───── Selected passage

Alternate way to solve which does not involve permutation-combination
int len = length(N); // for your case of N = 2034, len will be 4
For a number with len digits, there are (len-1) places to place commas
Represent the comma placement possibilties as a (len-1) digit binary
number, such that in binary representation, 1 represent comma and 0
represents no comma
----------------
e.g N = 2034
binary 000 ==> 2034
binary 111 ==> 2,0,3,4
binary 010 ==> 20,34
binary 101 ==> 2,03,4
----------------
You should get 2^(len-1) possible values for binary representation
Have you for loop over binary representation combination (simple x = 0 upto
2^(len-1))

──────────
───── Record list

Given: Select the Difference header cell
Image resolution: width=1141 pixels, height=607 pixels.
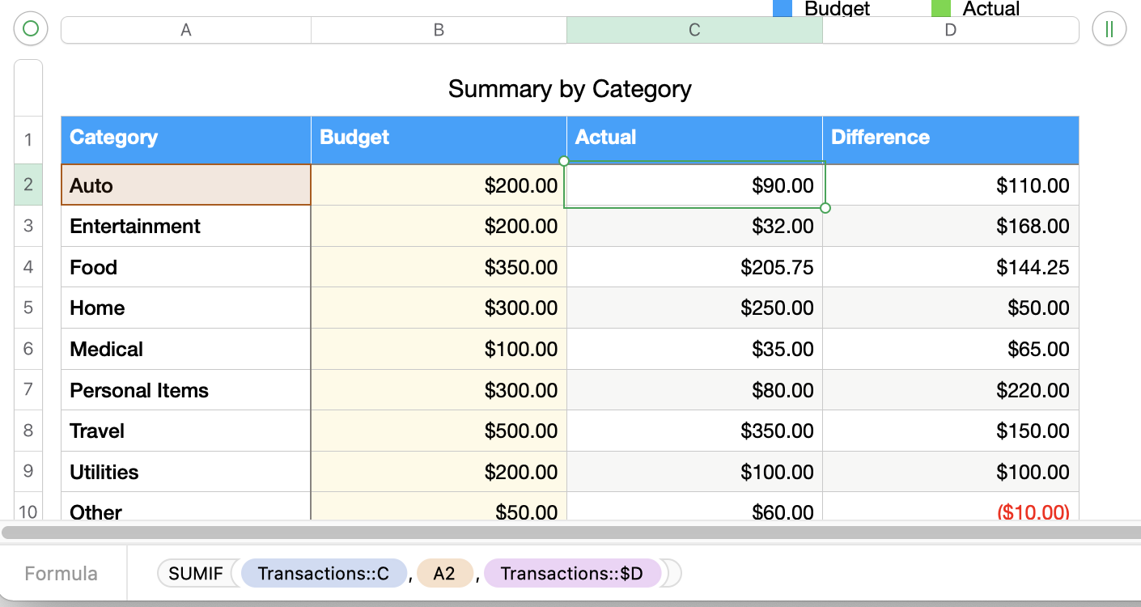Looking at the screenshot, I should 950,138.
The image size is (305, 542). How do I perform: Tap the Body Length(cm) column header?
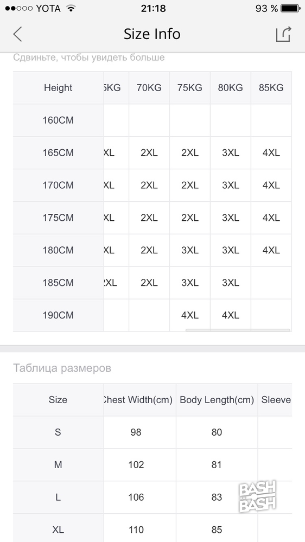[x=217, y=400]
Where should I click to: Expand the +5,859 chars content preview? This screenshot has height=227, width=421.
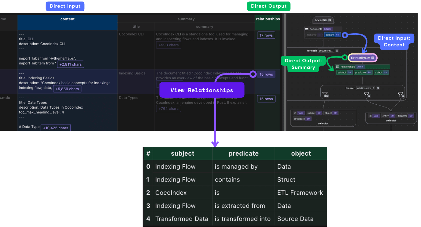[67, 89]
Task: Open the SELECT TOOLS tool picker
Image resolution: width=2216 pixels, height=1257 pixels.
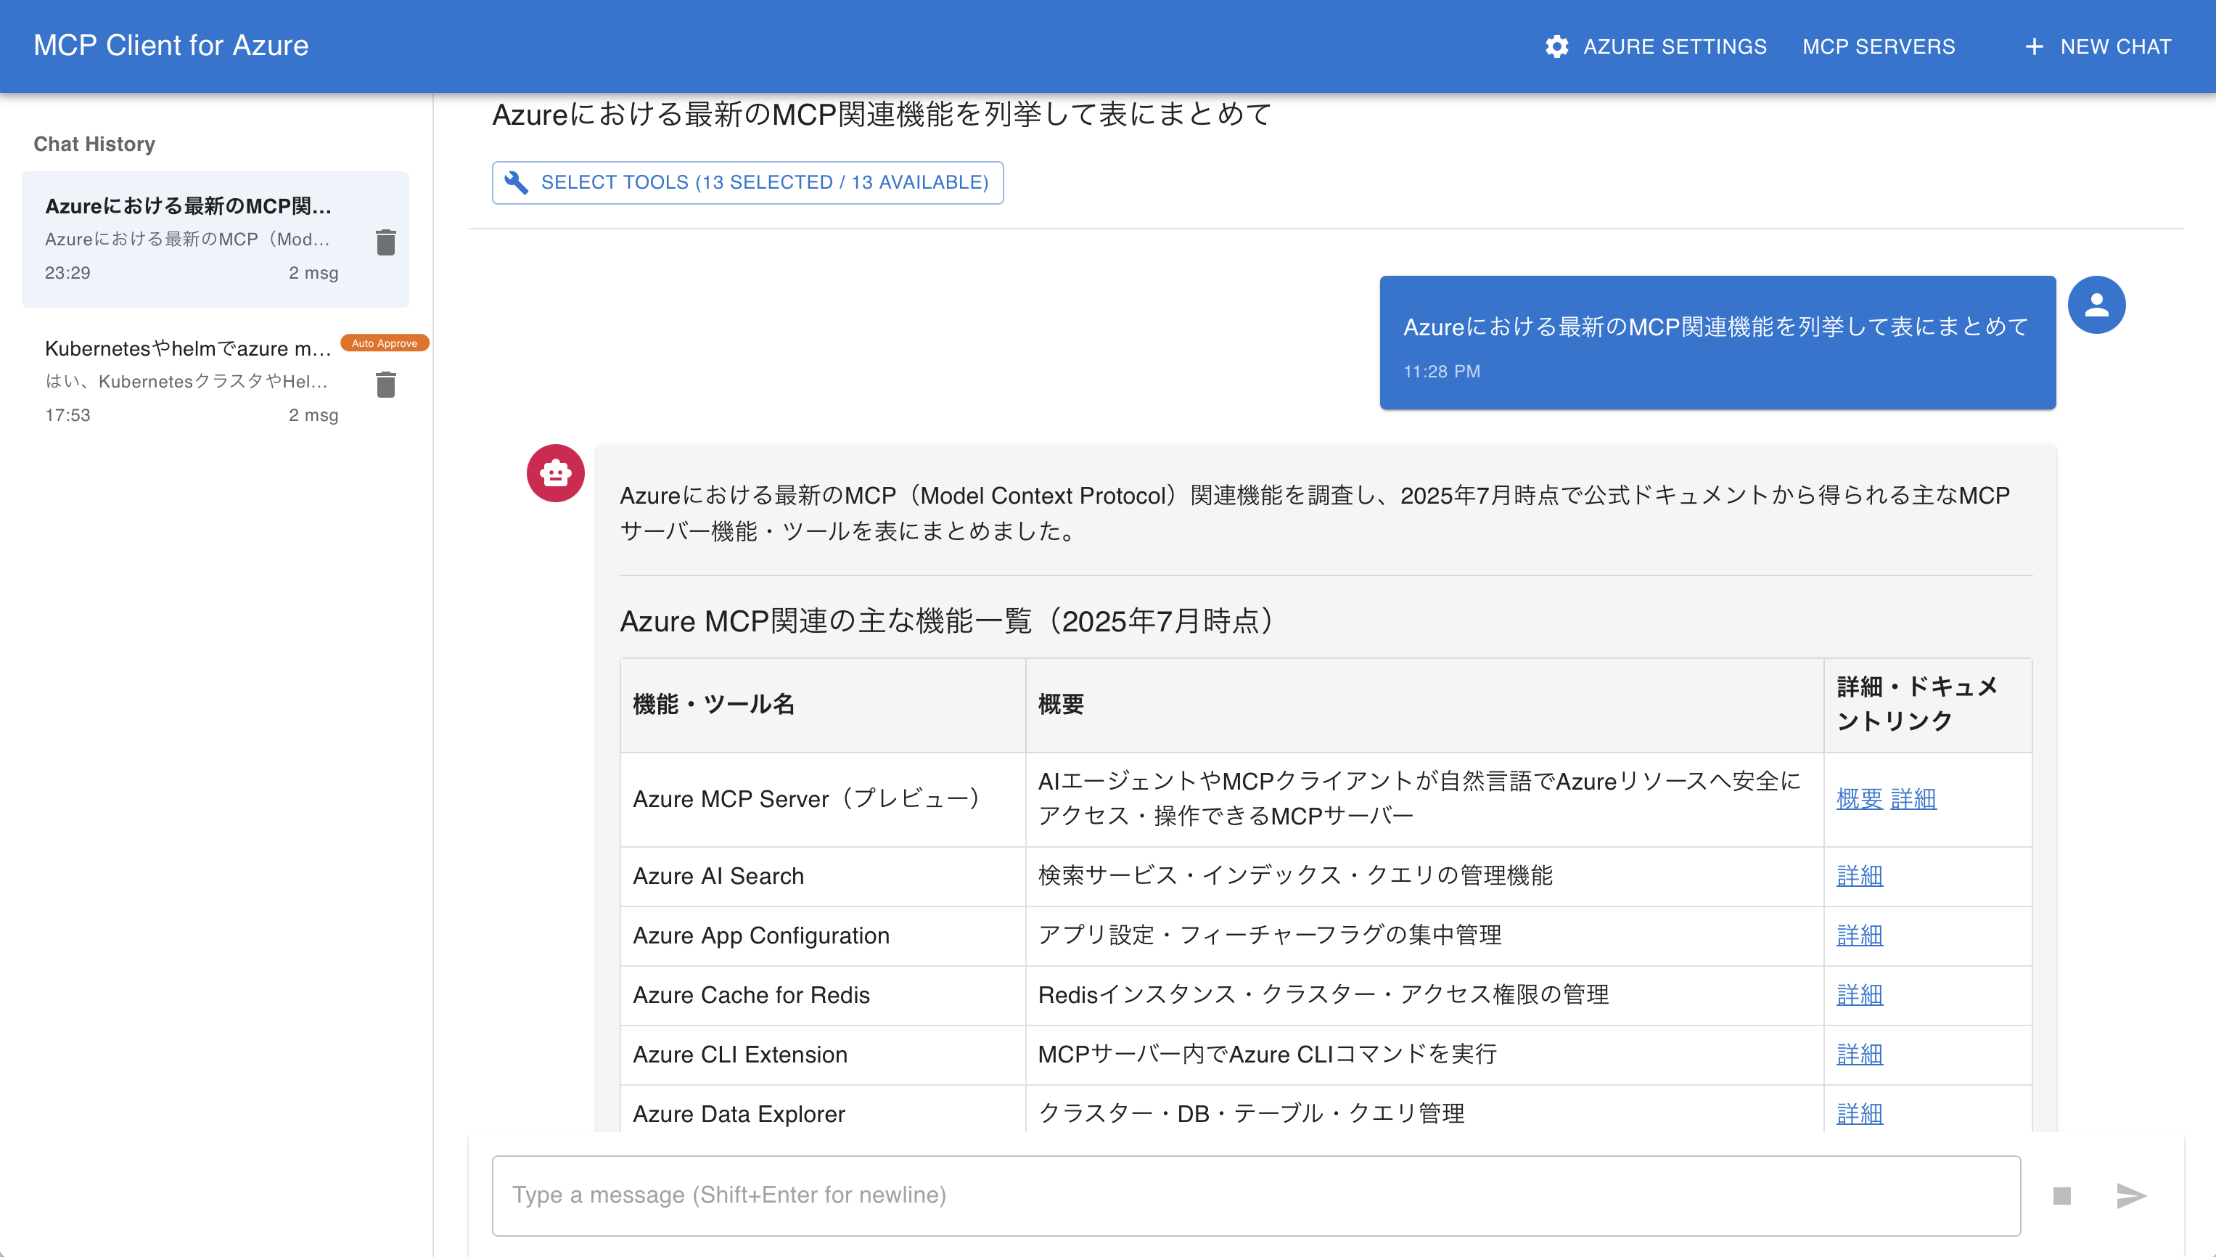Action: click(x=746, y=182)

──────────
───── Record list

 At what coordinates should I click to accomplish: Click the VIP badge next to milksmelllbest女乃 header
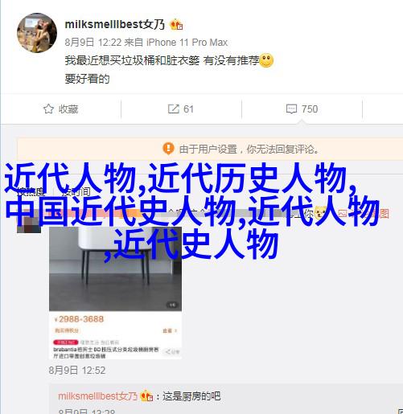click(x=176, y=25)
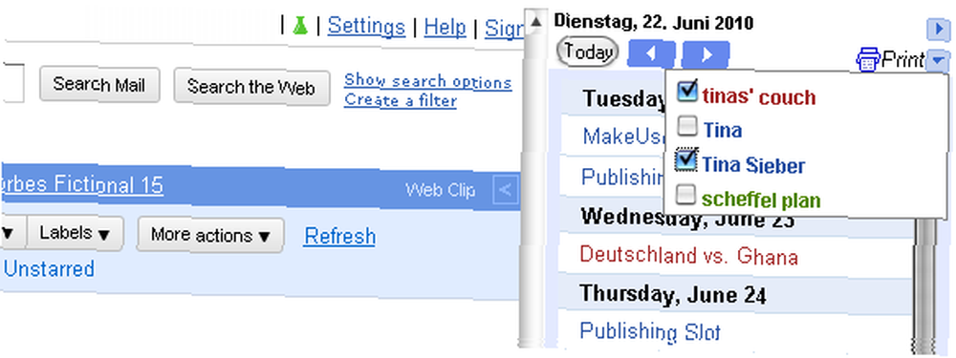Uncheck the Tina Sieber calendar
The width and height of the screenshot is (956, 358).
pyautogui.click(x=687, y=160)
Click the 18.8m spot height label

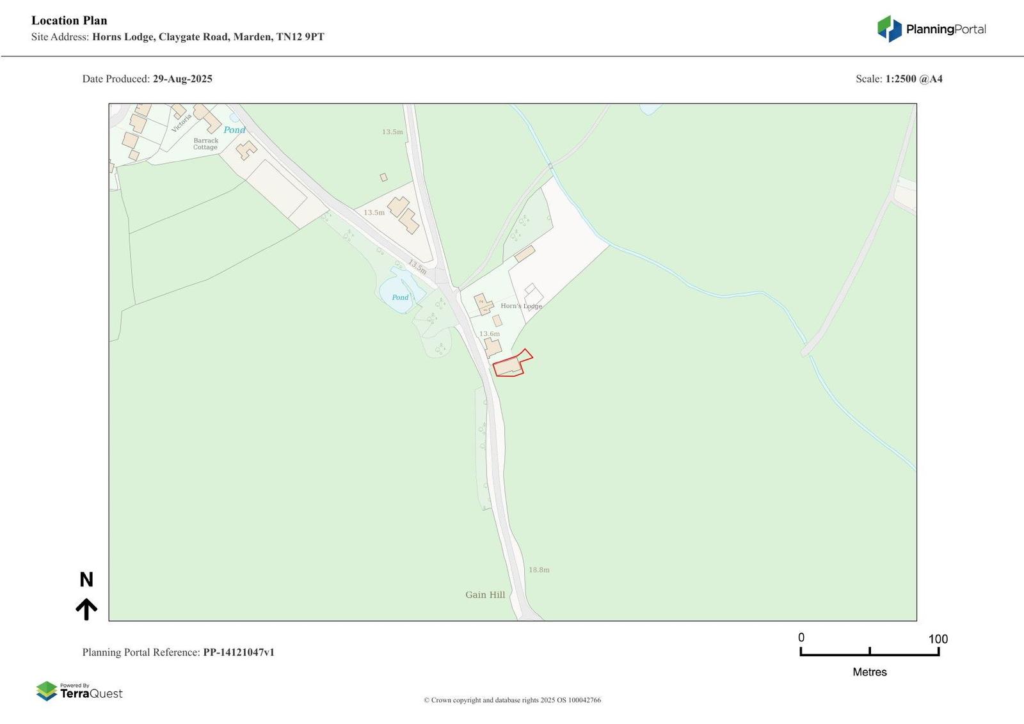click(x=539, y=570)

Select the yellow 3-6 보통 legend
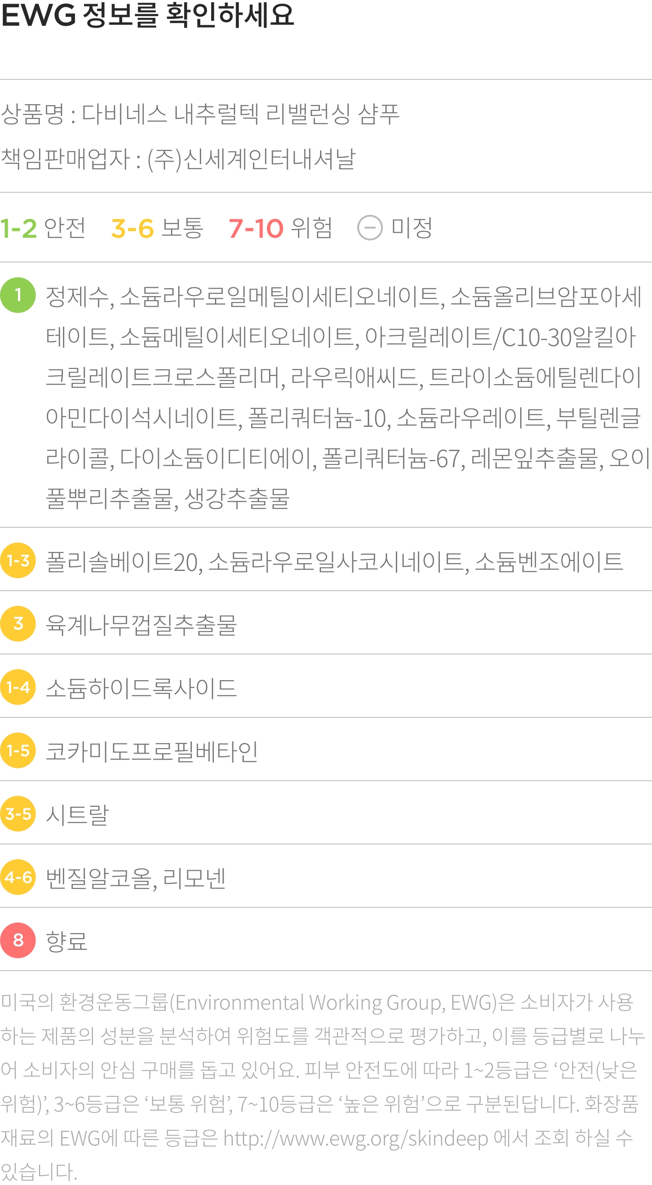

──────────
───── Record list

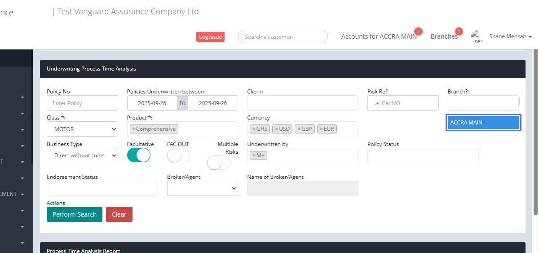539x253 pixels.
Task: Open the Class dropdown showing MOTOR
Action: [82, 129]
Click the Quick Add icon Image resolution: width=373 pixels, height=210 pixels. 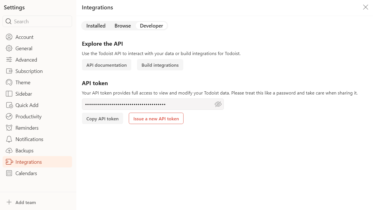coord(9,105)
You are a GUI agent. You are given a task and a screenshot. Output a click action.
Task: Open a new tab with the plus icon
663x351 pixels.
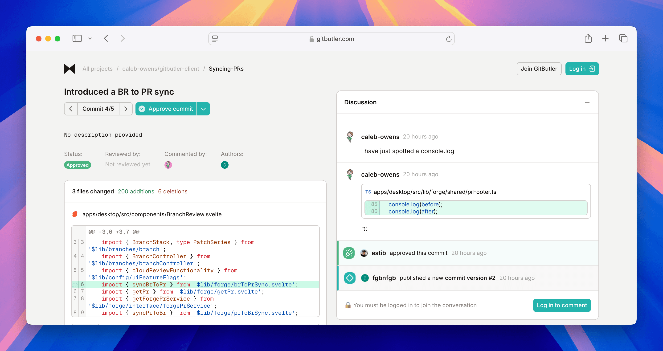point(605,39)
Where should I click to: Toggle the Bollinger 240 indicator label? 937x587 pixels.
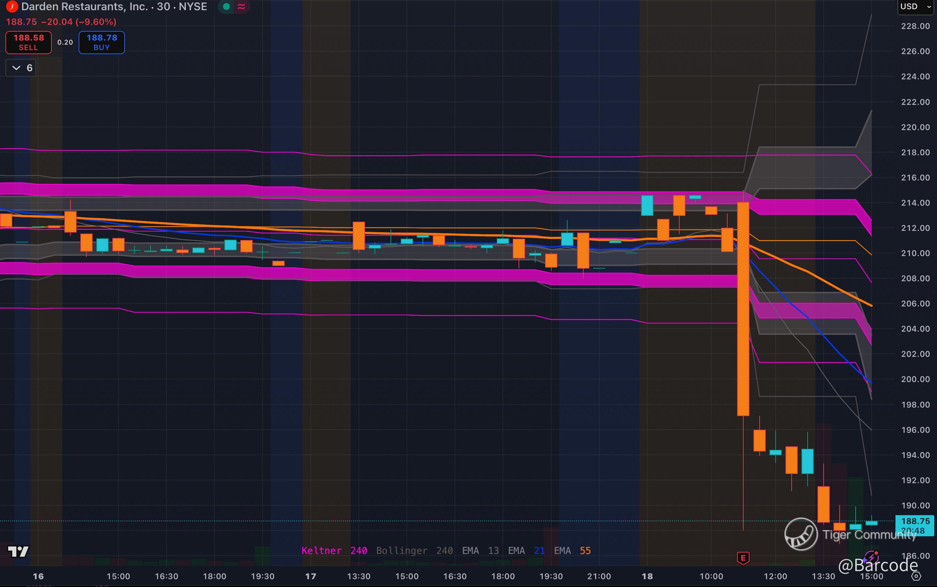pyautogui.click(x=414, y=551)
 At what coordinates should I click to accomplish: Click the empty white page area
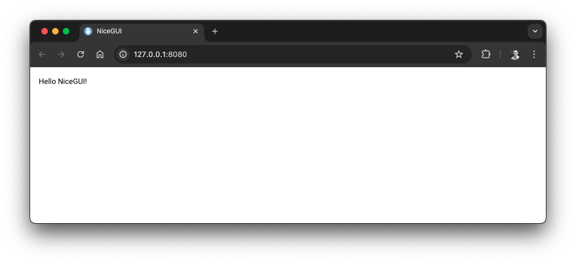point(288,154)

──────────

Answer these questions from the forum answer on placing commas in a number:
(a) For a number with len digits, how many places are there to put commas?
(b) In the binary representation, what does a 1 stand for?
(c) For N = 2034, what does binary 010 produce?

(a) len-1 places.
(b) A comma.
(c) 20,34